# [EXERCISE GOAL]
Once you have read the data below, please repeat all of it exactly.

(SUPPLIED RECORDS Opens)

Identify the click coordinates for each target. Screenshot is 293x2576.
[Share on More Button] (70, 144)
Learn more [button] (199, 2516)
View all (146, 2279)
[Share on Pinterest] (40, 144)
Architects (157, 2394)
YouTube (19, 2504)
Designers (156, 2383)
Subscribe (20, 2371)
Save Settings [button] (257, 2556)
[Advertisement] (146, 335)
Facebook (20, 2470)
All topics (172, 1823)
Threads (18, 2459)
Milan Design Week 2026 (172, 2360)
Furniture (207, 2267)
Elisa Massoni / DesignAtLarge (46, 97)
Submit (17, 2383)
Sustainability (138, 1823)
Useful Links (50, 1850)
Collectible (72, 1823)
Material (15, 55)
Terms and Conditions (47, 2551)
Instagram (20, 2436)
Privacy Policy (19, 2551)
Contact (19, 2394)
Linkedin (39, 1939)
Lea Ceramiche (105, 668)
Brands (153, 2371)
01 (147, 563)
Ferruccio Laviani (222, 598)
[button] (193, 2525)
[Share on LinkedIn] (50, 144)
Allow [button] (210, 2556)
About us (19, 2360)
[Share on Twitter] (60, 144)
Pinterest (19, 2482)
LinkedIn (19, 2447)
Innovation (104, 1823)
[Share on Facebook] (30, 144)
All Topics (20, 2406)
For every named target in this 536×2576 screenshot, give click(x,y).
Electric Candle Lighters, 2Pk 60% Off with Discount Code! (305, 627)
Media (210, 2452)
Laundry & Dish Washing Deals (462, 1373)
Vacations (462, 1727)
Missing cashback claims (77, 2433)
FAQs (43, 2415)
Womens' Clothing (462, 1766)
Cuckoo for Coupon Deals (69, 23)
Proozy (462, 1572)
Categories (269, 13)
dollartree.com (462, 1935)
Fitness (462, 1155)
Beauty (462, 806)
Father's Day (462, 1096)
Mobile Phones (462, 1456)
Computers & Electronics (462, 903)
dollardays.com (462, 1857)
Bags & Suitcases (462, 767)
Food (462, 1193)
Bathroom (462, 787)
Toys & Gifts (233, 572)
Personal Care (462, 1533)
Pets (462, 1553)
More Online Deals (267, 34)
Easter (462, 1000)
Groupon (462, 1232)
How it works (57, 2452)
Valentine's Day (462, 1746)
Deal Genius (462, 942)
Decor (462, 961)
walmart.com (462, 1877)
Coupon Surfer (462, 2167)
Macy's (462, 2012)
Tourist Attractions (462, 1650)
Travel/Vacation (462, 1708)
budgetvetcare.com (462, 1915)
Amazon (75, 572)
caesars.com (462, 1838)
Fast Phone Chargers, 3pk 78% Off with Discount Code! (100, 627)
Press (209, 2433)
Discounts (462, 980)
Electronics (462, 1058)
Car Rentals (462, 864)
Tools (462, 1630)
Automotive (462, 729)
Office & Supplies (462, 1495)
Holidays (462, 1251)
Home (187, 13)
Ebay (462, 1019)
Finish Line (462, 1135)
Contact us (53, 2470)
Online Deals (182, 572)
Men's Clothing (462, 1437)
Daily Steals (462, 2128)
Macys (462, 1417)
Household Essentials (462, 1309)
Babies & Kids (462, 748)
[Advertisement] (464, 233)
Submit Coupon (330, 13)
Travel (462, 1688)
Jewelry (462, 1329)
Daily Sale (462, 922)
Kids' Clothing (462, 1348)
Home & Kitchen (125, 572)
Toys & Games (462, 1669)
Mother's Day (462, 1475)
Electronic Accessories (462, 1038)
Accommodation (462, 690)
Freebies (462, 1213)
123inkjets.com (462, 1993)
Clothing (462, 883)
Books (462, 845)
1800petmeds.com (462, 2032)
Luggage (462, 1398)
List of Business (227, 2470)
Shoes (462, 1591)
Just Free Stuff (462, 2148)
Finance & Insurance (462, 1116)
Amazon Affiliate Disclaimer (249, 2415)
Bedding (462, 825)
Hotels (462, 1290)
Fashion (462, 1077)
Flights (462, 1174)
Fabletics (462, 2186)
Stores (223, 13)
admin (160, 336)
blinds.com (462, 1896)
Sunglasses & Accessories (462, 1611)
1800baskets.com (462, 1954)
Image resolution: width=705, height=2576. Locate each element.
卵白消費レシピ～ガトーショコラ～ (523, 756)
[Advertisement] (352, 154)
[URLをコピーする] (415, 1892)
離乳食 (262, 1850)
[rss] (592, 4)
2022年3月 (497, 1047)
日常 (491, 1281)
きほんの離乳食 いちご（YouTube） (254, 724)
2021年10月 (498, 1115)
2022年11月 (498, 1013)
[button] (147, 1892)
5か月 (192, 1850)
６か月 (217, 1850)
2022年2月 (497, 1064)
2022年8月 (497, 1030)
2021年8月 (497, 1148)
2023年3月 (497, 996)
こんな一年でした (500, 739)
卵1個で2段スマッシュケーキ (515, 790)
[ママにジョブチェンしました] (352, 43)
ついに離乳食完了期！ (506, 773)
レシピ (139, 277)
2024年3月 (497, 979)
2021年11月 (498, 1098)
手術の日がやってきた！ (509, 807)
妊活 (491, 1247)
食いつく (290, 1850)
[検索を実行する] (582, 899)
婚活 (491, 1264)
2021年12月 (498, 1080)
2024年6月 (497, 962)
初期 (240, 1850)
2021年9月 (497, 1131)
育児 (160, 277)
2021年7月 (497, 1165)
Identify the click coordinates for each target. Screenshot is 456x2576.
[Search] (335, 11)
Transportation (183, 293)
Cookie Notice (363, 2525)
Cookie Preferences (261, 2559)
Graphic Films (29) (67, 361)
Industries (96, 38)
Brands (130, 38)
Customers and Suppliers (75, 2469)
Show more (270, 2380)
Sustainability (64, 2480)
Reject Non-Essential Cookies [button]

(SUPPLIED RECORDS Closes)

# [ANSWER SPACE]
Identify the click coordinates for each target. Screenshot is 293x2576.
[Share on More Button] (70, 144)
Learn more [button] (199, 2516)
View all (146, 2279)
[Share on Pinterest] (40, 144)
Architects (157, 2394)
YouTube (19, 2504)
Designers (156, 2383)
Subscribe (20, 2371)
Save Settings [button] (257, 2556)
[Advertisement] (146, 335)
Facebook (20, 2470)
All topics (172, 1823)
Threads (18, 2459)
Milan Design Week 2026 (172, 2360)
Furniture (207, 2267)
Elisa Massoni / DesignAtLarge (46, 97)
Submit (17, 2383)
Sustainability (138, 1823)
Useful Links (50, 1850)
Collectible (72, 1823)
Material (15, 55)
Terms and Conditions (47, 2551)
Instagram (20, 2436)
Privacy Policy (19, 2551)
Contact (19, 2394)
Linkedin (39, 1939)
Lea Ceramiche (105, 668)
Brands (153, 2371)
01 (147, 563)
Ferruccio Laviani (222, 598)
[button] (193, 2525)
[Share on LinkedIn] (50, 144)
Allow [button] (210, 2556)
About us (19, 2360)
[Share on Twitter] (60, 144)
Pinterest (19, 2482)
LinkedIn (19, 2447)
Innovation (104, 1823)
[Share on Facebook] (30, 144)
All Topics (20, 2406)
For every named target in this 536×2576 screenshot, give click(x,y).
Electric Candle Lighters, 2Pk 60% Off with Discount Code! (305, 627)
Media (210, 2452)
Laundry & Dish Washing Deals (462, 1373)
Vacations (462, 1727)
Missing cashback claims (77, 2433)
FAQs (43, 2415)
Womens' Clothing (462, 1766)
Cuckoo for Coupon Deals (69, 23)
Proozy (462, 1572)
Categories (269, 13)
dollartree.com (462, 1935)
Fitness (462, 1155)
Beauty (462, 806)
Father's Day (462, 1096)
Mobile Phones (462, 1456)
Computers & Electronics (462, 903)
dollardays.com (462, 1857)
Bags & Suitcases (462, 767)
Food (462, 1193)
Bathroom (462, 787)
Toys & Gifts (233, 572)
Personal Care (462, 1533)
Pets (462, 1553)
More Online Deals (267, 34)
Easter (462, 1000)
Groupon (462, 1232)
How it works (57, 2452)
Valentine's Day (462, 1746)
Deal Genius (462, 942)
Decor (462, 961)
walmart.com (462, 1877)
Coupon Surfer (462, 2167)
Macy's (462, 2012)
Tourist Attractions (462, 1650)
Travel/Vacation (462, 1708)
budgetvetcare.com (462, 1915)
Amazon (75, 572)
caesars.com (462, 1838)
Fast Phone Chargers, 3pk 78% Off with Discount Code! (100, 627)
Press (209, 2433)
Discounts (462, 980)
Electronics (462, 1058)
Car Rentals (462, 864)
Tools (462, 1630)
Automotive (462, 729)
Office & Supplies (462, 1495)
Holidays (462, 1251)
Home (187, 13)
Ebay (462, 1019)
Finish Line (462, 1135)
Contact us (53, 2470)
Online Deals (182, 572)
Men's Clothing (462, 1437)
Daily Steals (462, 2128)
Macys (462, 1417)
Household Essentials (462, 1309)
Babies & Kids (462, 748)
[Advertisement] (464, 233)
Submit Coupon (330, 13)
Travel (462, 1688)
Jewelry (462, 1329)
Daily Sale (462, 922)
Kids' Clothing (462, 1348)
Home & Kitchen (125, 572)
Toys & Games (462, 1669)
Mother's Day (462, 1475)
Electronic Accessories (462, 1038)
Accommodation (462, 690)
Freebies (462, 1213)
123inkjets.com (462, 1993)
Clothing (462, 883)
Books (462, 845)
1800petmeds.com (462, 2032)
Luggage (462, 1398)
List of Business (227, 2470)
Shoes (462, 1591)
Just Free Stuff (462, 2148)
Finance & Insurance (462, 1116)
Amazon Affiliate Disclaimer (249, 2415)
Bedding (462, 825)
Hotels (462, 1290)
Fashion (462, 1077)
Flights (462, 1174)
Fabletics (462, 2186)
Stores (223, 13)
admin (160, 336)
blinds.com (462, 1896)
Sunglasses & Accessories (462, 1611)
1800baskets.com (462, 1954)
Image resolution: width=705, height=2576. Locate each element.
卵白消費レシピ～ガトーショコラ～ (523, 756)
[Advertisement] (352, 154)
[URLをコピーする] (415, 1892)
離乳食 (262, 1850)
[rss] (592, 4)
2022年3月 (497, 1047)
日常 (491, 1281)
きほんの離乳食 いちご（YouTube） (254, 724)
2021年10月 (498, 1115)
2022年11月 (498, 1013)
[button] (147, 1892)
5か月 (192, 1850)
６か月 (217, 1850)
2022年2月 (497, 1064)
2022年8月 (497, 1030)
2021年8月 (497, 1148)
2023年3月 (497, 996)
こんな一年でした (500, 739)
卵1個で2段スマッシュケーキ (515, 790)
[ママにジョブチェンしました] (352, 43)
ついに離乳食完了期！ (506, 773)
レシピ (139, 277)
2024年3月 (497, 979)
2021年11月 (498, 1098)
手術の日がやってきた！ (509, 807)
妊活 (491, 1247)
食いつく (290, 1850)
[検索を実行する] (582, 899)
婚活 (491, 1264)
2021年12月 (498, 1080)
2024年6月 (497, 962)
初期 (240, 1850)
2021年9月 (497, 1131)
育児 (160, 277)
2021年7月 (497, 1165)
Identify the click coordinates for each target. Screenshot is 456x2576.
[Search] (335, 11)
Transportation (183, 293)
Cookie Notice (363, 2525)
Cookie Preferences (261, 2559)
Graphic Films (29) (67, 361)
Industries (96, 38)
Brands (130, 38)
Customers and Suppliers (75, 2469)
Show more (270, 2380)
Sustainability (64, 2480)
Reject Non-Essential Cookies [button]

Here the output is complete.